So your telling me, without modification, the DeWalts you referenced and any other router can do this? I'm sure most will take note of the dust spewed all over, and the fact as you pointed out, there is "no visibility what so ever". 

http://www.youtube.com/watch?v=4vDySNAnrok

For the record the 700 cost me nothing, I got it a few years ago when Taylor Tools had a Christmas sale. With 25% discounts I got on all the other items I received, the 700 ended up being free. Again, your'e correct the cost really influenced my response. 

Tom


----------



## parquetselvon (Mar 15, 2011)

Yes definitely Dewalt do the job for less € / oops sorry $ / I have a bunches of routers, but now I will be buying only Dewalts, I use to do some name signs for the kids of my clients, with several Dewalts I just leave the cutter on it, inorder not to keep changing. Just want to share with you some fotos, the Dewalt has been slightly modified to be able to hand route. If you want to have advises on routers, check (http://www.davesigns.com) ask for Eric, he is the king of the router, I'm learning a lot with him.


----------



## Craftmark (Jan 30, 2012)

tjbnwi said:


> Kent,
> 
> To start with it would be Koolaiders. Your'e better than having to stoop to name calling and berating. I know you are old enough to know where the name comes from;
> 
> ...


Sorry Tom but IMHO you are over the top with your opinion on Festool products. Yes I'd say you're a Koolaid drinker through and through. 

Saying that the Festool routers will capture 90% of the dust that generate is crazy. As you well know I've owned three different models for the past 5 years and have used them on hundreds of projects and there is no way that is true. The TS55 gets 90% and their sanders do great but not the routers. 

I have the Bosch Colt and yes it's not the best but it holds the desired level with no issues. But you can buy 5 of them for the price of the 700. Even the guys on FOG don't like the 700.


----------



## Craftmark (Jan 30, 2012)

tjbnwi said:


> So your telling me, without modification, the DeWalts you referenced and any other router can do this? I'm sure most will take note of the dust spewed all over, and the fact as you pointed out, there is "no visibility what so ever".
> 
> 
> Tom


No that's not what I'm saying. And that's not what I said. The Festool 700 router should have good dust collection because you can't see the bit 95% of the time. Sorry I like to be able to see the bit and my work piece.


----------



## mattsk8 (Dec 6, 2009)

All arguments aside, I do like what I see in the Dewalt router; maybe enough to buy it.
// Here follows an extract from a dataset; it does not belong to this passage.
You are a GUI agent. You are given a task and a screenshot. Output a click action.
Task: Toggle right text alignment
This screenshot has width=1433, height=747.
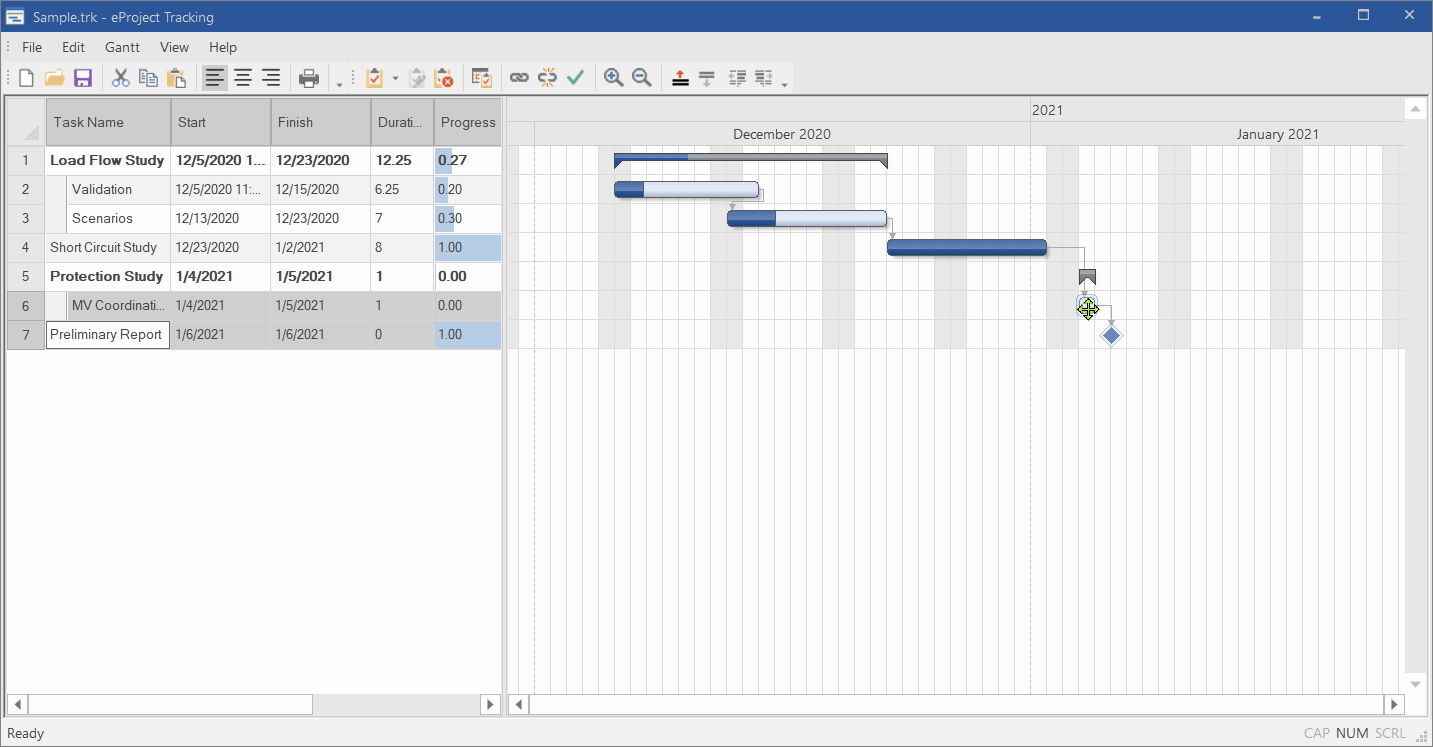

Is there any way to modify it to use it w/ a Festool guide rail? That's one feature I was looking forward to. For instance, say I'm building a pantry cabinet and I dado every joint; the guide rail would be fantastic for that. Not to mention other areas, but thats prob where I'd use the rail the most.


----------



## Craftmark (Jan 30, 2012)

Here are a few links for some of the DeWalt accessories. I'm not positive that track attachment will work with the new DeWalt compact router. You'll need to look into that. 

http://dewalt.com/tools/router-attachments-dwp620.aspx


http://dewalt.com/tool-categories/router-attachments.aspx


----------



## mattsk8 (Dec 6, 2009)

Craftmark said:


> Here are a few links for some of the DeWalt accessories. I'm not positive that track attachment will work with the new DeWalt compact router. You'll need to look into that.
> 
> http://dewalt.com/tools/router-attachments-dwp620.aspx
> 
> ...


You're the man!!! IMHO, I don't buy any of the bigger Festool routers because my DW621 Dewalt router is so fantastic that I can't justify spending the money; only saying that because I LOVE Dewalt's routers as well. Thanks for the heads up :thumbsup:! That first link is the track adaptor, so I can use this router in the Festool track.

Thanks again man, that's definitely the one I'm getting. Appreciate you saving me $250!

Edit: I could kiss you. Called Woodcraft to see if they had it in stock, and found out they do and they have a promotion where I'll get a free Dewalt jigsaw w/ it!!!!!


----------



## J L (Nov 16, 2009)

mattsk8 said:


> All arguments aside, I do like what I see in the Dewalt router; maybe enough to buy it. Is there any way to modify it to use it w/ a Festool guide rail? That's one feature I was looking forward to. For instance, say I'm building a pantry cabinet and I dado every joint; the guide rail would be fantastic for that. Not to mention other areas, but thats prob where I'd use the rail the most.


Check out this jig I built for dados on cabinets. It's within 1/128 of square in 2' and is extremely simple and quick. The underside has an adjustable stop so you can adjust how far the dado is from the edge of the piece. And for a pantry, you can remove the stop altogether to run a dado in the middle of the piece.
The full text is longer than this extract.